#### Source excerpt
start

Black Wings Has My Angel
- Author: Elliott Chaze
- Language: English
- Subject: Mystery Suspense Crime
- Genre: Crime Fiction Noir Fiction
- Publisher: Gold Medal Books
- Publication date: 1953
- Publication place: United States
- Media type: Print (hardcover, paperback)
- Pages: 154
- ISBN: 1-59654-213-6
- OCLC: 37231349
- Dewey Decimal: 813.54

= Black Wings Has My Angel =

1953 novel by Elliott Chaze

Black Wings Has My Angel is a noir crime novel by American novelist Elliott Chaze, published by Gold Medal Books in 1953. It centers on an escaped convict, Tim Sunblade, and his plot to rob an armored truck in Denver. At the same time, he is wrapped up in a love/hate relationship with Virginia, a call girl he met in Louisiana.

New editions were published as One for My Money (1962), by Berkley, and as One for the Money (1985), by Robert Hale. In January 2016, the novel was reprinted under its original title by New York Review Classics. It has been described as "a flawless heist novel". A French film adaptation was made in 1990. Work on another, American film began in 2005, but has come to no fruition.

==Plot==
The novel is narrated in the first person by escaped convict "Tim Sunblade", recently convicted of car theft. While staying at a backwoods Louisiana motel after finishing up a four-month stint working on a drilling rig on the Atchafalaya River, he meets "Virginia", a call girl whom he hires for a night. After spending several days in the motel together, the couple head west. Tim plans to abandon Virginia, but circumstances keep the couple together. The two scuffle over Tim's money, which they have sewn into the panels of a pink girdle.

They settle into a love/hate relationship after Tim realizes that Virginia might be able to help him pull off a heist that he had previously planned with a fellow inmate. They travel to Colorado, where Tim discovers that Virginia is fleeing a prostitution scandal involving politicians in New York. He informs her of his plans to rob an armored truck.

They pretend to be a married couple and buy a house in a suburban part of Denver. Tim gets a job at a factory as a steel cutter. He does research for the heist in his spare time, closely observing the schedule of a particular armored truck. One night Tim and Virginia go to a massage parlor, where Virginia's old friend Mamie calls "Jennie" and talks about how she was a debutante and came from a good family.

After spending weeks waiting for the right opportunity, the couple practice the heist. Tim has studied the armored truck and knows its schedule: the stops it makes, how long the driver and "custodian" (the inside guard) take at each location, and when the truck is most vulnerable to robbery. Tim eventually steals the truck and fatally stabs the custodian, who had been sitting with the money. Tim steals the truck while its driver is still inside the building and finds Virginia. He drives the truck inside a large trailer they have custom-built for the job. While Virginia drives their car, towing the trailer, Tim counts the money, totalling $89,000. They reach Cripple Creek, a secluded place in the woods where they had previously stayed. They push the trailer, with the armored truck and the custodian's body still inside, into a deep, water-filed mine shaft. Virginia nearly knocks Tim into the shaft while reversing the car. In the present day, Tim reveals that this account is a confession that he's writing from his prison cell.

end

#### Entries supplied
start

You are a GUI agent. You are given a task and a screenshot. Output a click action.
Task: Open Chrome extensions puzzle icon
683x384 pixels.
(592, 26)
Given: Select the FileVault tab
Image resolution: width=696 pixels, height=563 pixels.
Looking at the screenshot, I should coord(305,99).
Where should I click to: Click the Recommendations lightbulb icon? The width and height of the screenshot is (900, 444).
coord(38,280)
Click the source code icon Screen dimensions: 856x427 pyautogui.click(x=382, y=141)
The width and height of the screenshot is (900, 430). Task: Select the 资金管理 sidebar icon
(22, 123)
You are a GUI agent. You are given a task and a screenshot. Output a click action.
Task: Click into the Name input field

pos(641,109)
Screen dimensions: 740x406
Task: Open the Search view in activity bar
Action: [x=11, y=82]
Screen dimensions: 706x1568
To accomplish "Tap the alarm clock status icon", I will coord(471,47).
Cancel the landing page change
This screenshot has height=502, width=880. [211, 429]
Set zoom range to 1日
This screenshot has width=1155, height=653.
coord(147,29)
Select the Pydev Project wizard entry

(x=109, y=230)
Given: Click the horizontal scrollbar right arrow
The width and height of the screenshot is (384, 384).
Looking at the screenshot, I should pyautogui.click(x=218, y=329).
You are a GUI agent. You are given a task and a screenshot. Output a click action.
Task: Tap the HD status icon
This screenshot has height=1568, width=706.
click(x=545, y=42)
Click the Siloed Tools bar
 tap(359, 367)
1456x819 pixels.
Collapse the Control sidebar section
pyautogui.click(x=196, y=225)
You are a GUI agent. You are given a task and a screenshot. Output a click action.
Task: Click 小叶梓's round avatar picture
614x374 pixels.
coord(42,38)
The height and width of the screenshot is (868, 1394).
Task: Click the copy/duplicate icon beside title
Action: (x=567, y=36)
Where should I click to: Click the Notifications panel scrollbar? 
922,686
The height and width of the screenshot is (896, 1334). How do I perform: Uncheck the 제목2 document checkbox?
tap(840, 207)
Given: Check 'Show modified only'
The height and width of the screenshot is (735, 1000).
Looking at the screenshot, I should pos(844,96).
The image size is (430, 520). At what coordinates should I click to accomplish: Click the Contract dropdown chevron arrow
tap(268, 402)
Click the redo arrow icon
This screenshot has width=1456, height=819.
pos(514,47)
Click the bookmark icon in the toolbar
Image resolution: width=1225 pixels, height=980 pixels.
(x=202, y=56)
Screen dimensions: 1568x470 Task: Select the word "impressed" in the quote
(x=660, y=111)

end

#### The exercise
Pick up the article on the novel Black Wings Has My Angel after its final sentence and continue it.

#### In response
Tim and Virginia travel to New Orleans, where they meet Eddie Arceneaux and his sister, Loralee, young adults from a wealthy family. Tim feels that he and Virginia are becoming snobby and listless, spending their money carelessly.

I was sick of Virginia, too, and of what the money had done to the both of us, changing a tough, elegant adventuress with plenty of guts and imagination into a candy-tonguing country club Cleopatra who nested in bed the whole day long and thought her feet were too damned good to walk on.

Tim runs into and snubs former neighbors from his hometown, who call him "Kenneth McLure". Eddie says that he is going to seduce Virginia and they will run away together. His sister Loralee attempts to seduce Tim. When Tim returns to his room and finds it empty, he thinks Virginia has gone off with Eddie. Virginia returns alone and Tim forces her to leave New Orleans.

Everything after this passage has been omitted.